■ Assigned task ■
Your output should consist solely of the lines from the one holding "You are a computer-use" to the end of the records below, inclusive, reproduced exactly and free of pictures.

+-------+

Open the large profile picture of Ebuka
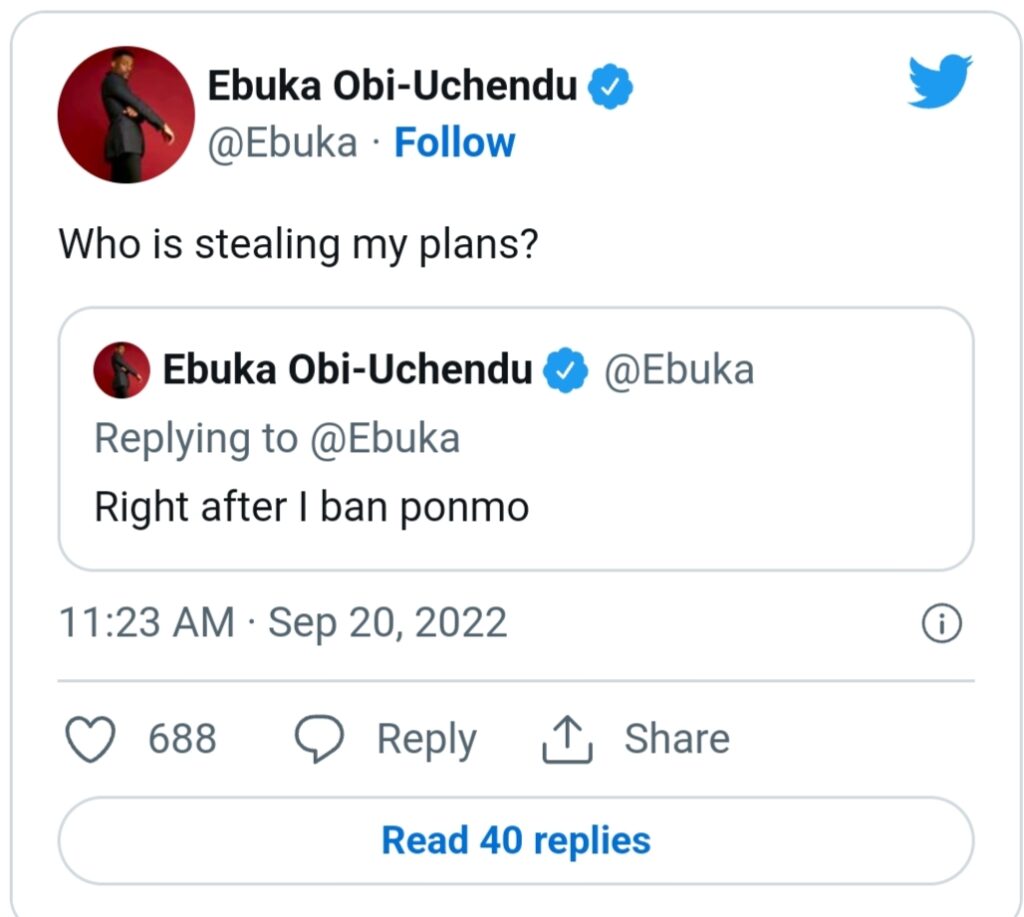tap(126, 114)
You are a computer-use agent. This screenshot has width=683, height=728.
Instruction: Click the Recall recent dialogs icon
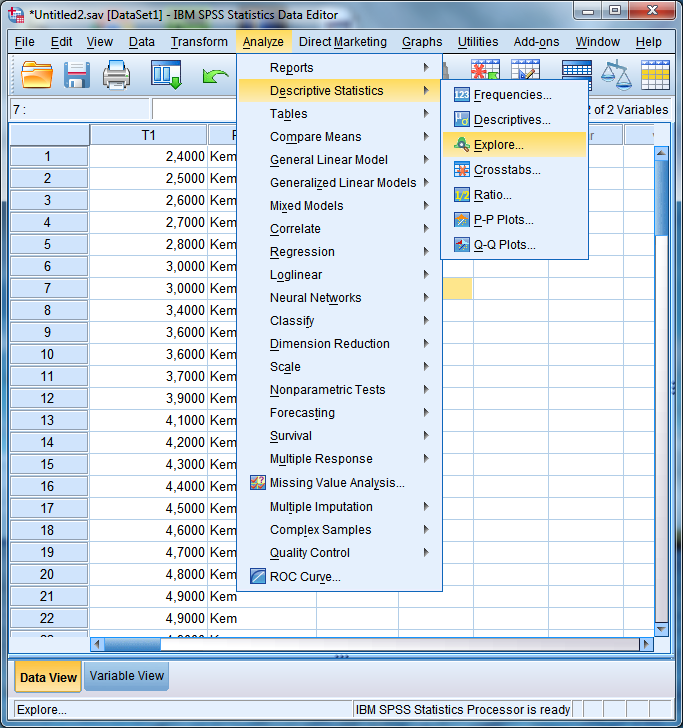pyautogui.click(x=166, y=75)
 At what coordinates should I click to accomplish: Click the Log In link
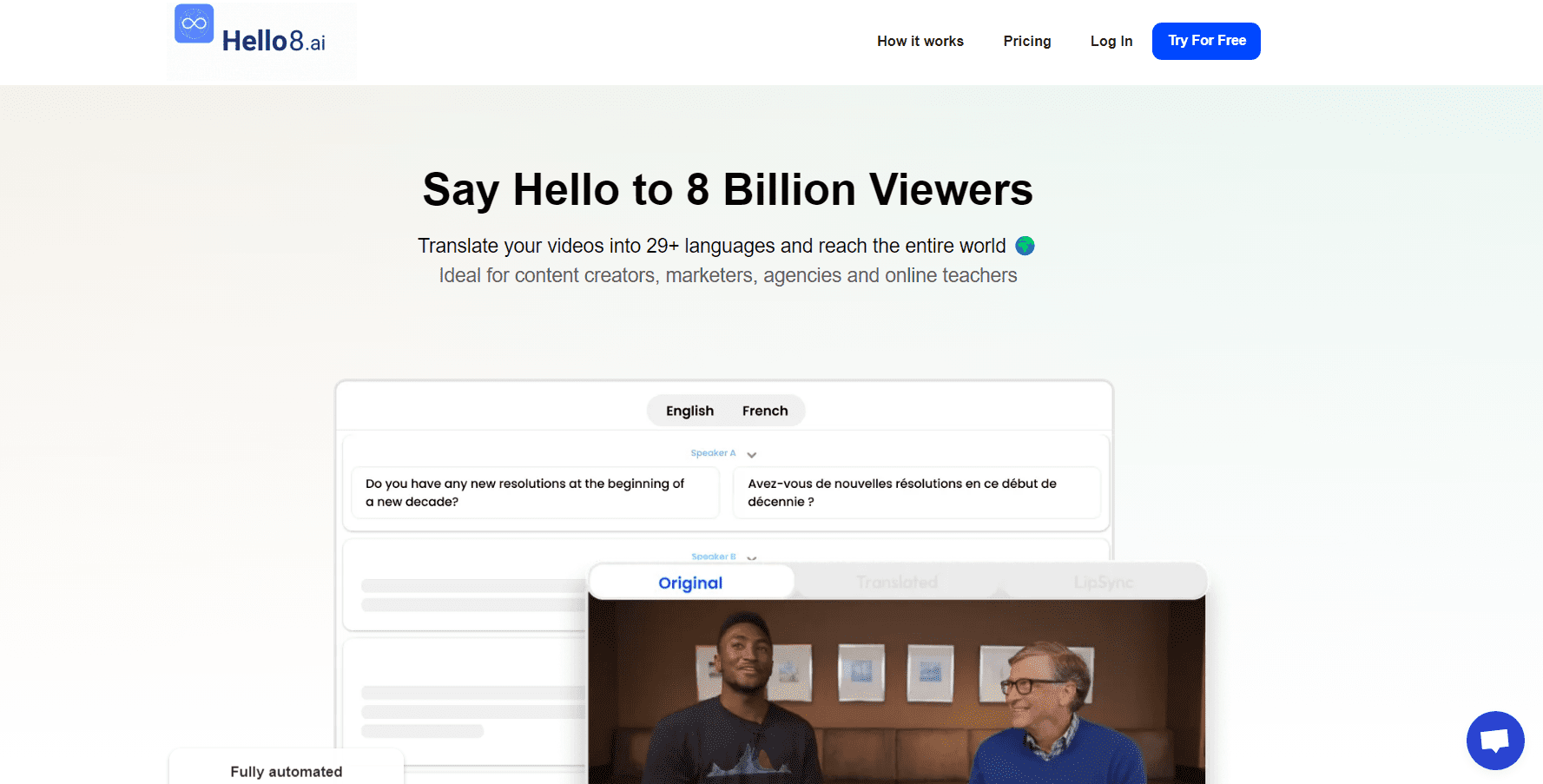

+-------+

■ Your solution ■
You are a computer-use agent. This screenshot has width=683, height=728.
Instruction: Click the Recall recent dialogs icon
pyautogui.click(x=166, y=75)
 At what coordinates should I click to accomplish: Click the Log In link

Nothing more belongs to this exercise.